MENJADI seorang guru bukanlah cita-cita yang main-main,
apalagi untuk ditertawakan. Guru
merupakan salah satu profesi mulia karena lewat tangan pahlawan tanpa tanda
jasa inilah, generasi muda Indonesia tercetak.
Zaman dahulu, figur Oemar Bakri a la Iwan Fals, digambarkan
sebagai sosok yang bersahaja dengan kopiah di kepalanya. Dia akan mengayuh
sepeda kumbang dengan tas buaya yang disampirkan di salah satu bagian
sepedanya. Begitu menghanyutkan dan damai melihat sosok seperti itu.
guru honorer hanya dibayar Rp 300 ribu per bulan (google) |
Nyaris, bukan berarti tidak ada. Ketika kita semua
bersyukur, mungkin juga ada yang terlena, dengan meningkatnya kesejahteraan,
masih ada yang tertinggal di belakang hingga saat ini.
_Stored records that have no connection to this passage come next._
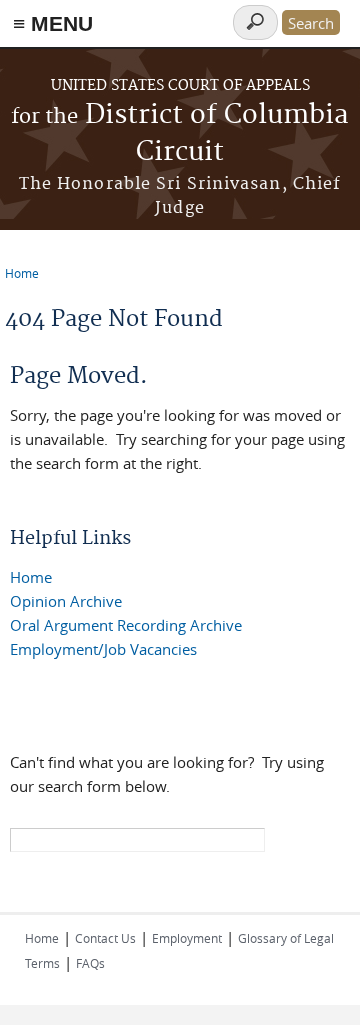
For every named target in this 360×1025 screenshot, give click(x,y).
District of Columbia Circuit (180, 134)
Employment (187, 938)
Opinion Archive (66, 601)
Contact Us (105, 938)
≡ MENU (53, 23)
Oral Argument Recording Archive (126, 625)
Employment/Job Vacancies (103, 649)
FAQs (90, 963)
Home (22, 273)
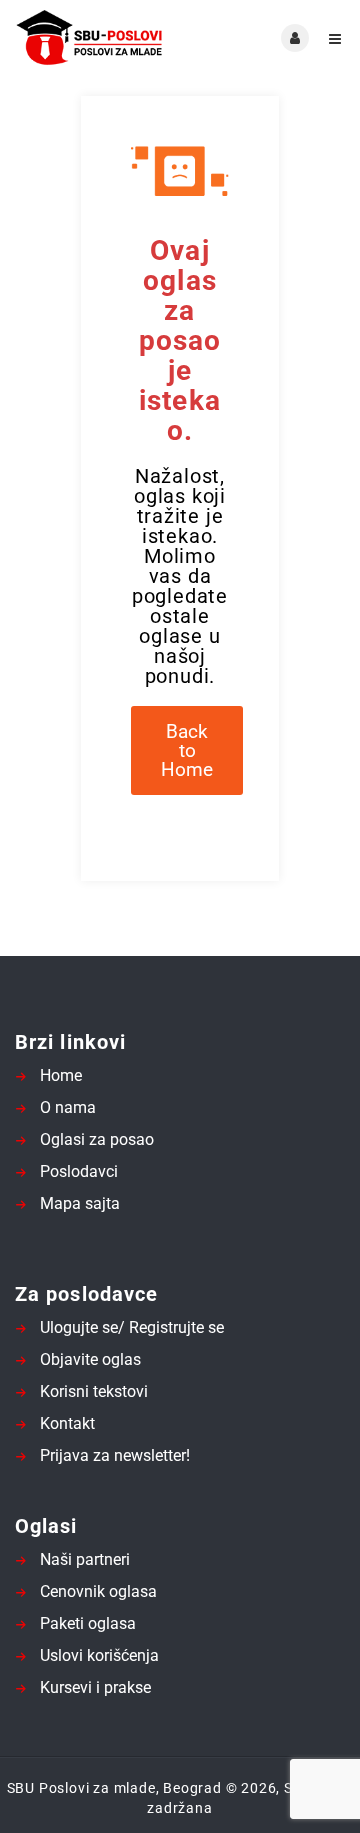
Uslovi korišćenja (99, 1655)
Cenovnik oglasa (98, 1591)
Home (61, 1075)
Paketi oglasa (88, 1623)
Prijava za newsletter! (115, 1455)
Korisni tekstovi (94, 1391)
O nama (68, 1107)
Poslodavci (79, 1171)
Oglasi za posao (97, 1139)
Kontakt (67, 1423)
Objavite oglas (90, 1359)
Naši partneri (85, 1559)
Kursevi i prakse (95, 1687)
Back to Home (187, 750)
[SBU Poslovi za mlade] (97, 38)
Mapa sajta (80, 1203)
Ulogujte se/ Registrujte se (132, 1327)
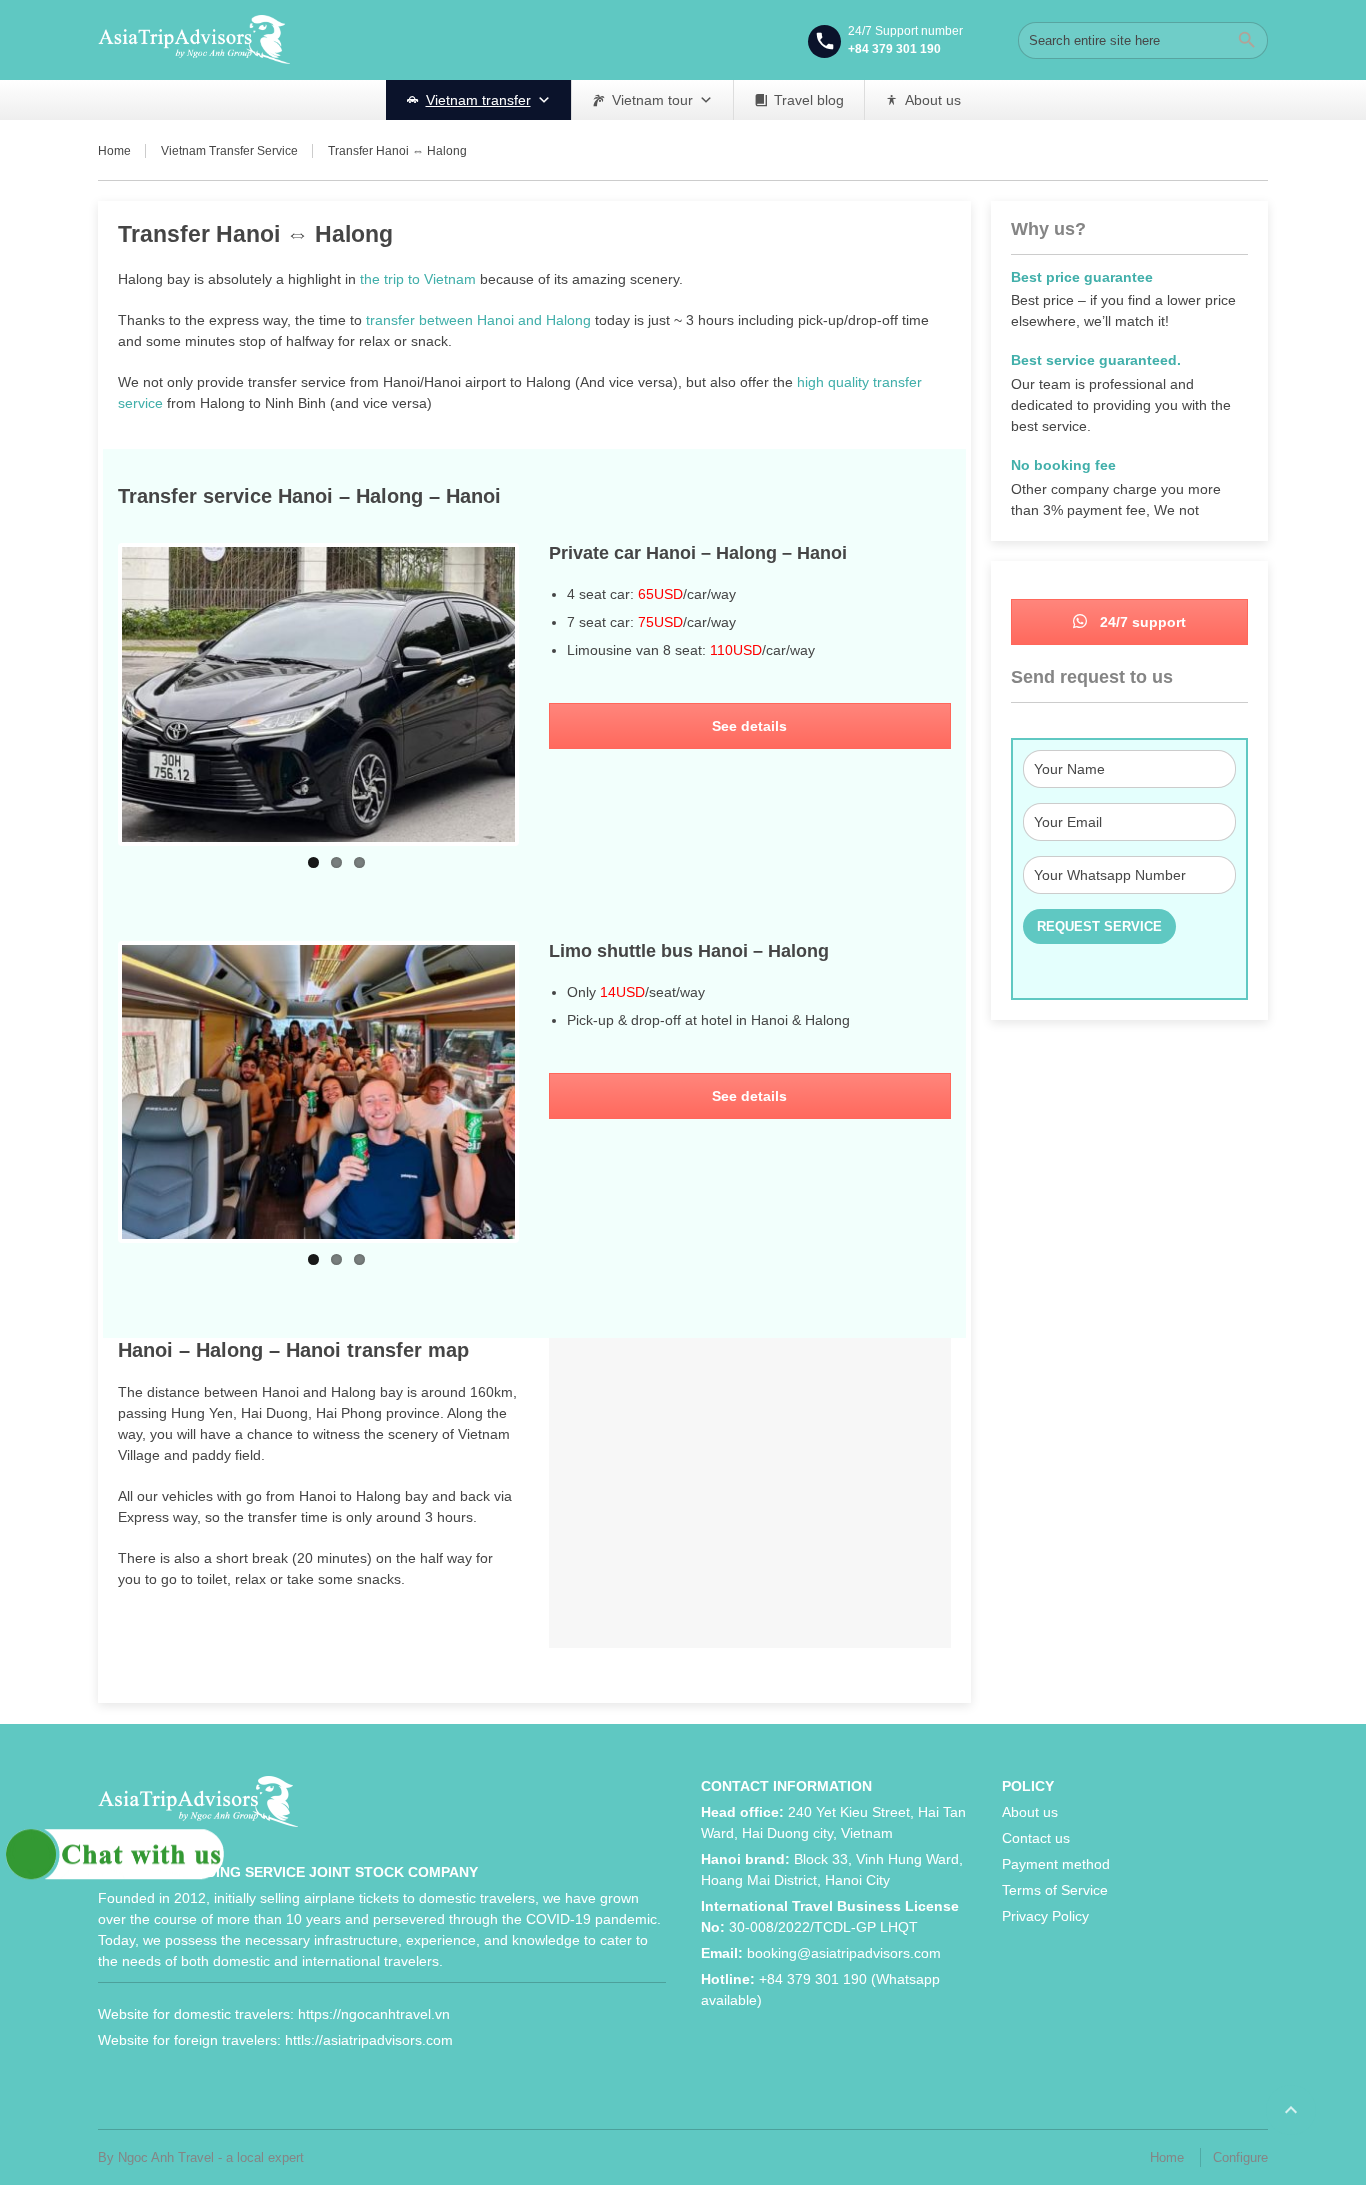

Guru honorer.
Jika memang kita sepakat kalau guru merupakan profesi yang
mulia, kenapa masih ada guru yang diberi gaji sebesar Rp50 ribu perbulannya.
Sebenarnya, uang tersebut tidak layak
disebut gaji bahkan honor. Dana tersebut lebih layak disebut sebagai ‘uang
kasihan’ terhadap guru yang sudah susah-susah mencurahkan waktunya mendidik
anak-anak, generasi penerus bangsa.
Dan apakah kita tidak tersentak mendengar kisah yang
dituturkan oleh Baihaki, guru honorer asal Dusun Tengah Satu Desa Tagengser
Laok Kecamatan Waru. Mengajar di sebuah sekolah di kabupaten yang dikenal
sebagai Kota Pendidikan, honor yang diterimanya hanya Rp200 ribu saja. Yang
patut diacungi jempol, meski honor sangat kecil, dia tetap kukuh untuk mengabdi
dan mengajar selama sebelas tahun terakhir. Dan kalaupun kisah ini tidak terasa
miris, Baihaki rela menjadi seorang kuli angkut barang di pasar dengan bayaran
Rp2000 agar bisa memenuhi kebutuhan keluarganya.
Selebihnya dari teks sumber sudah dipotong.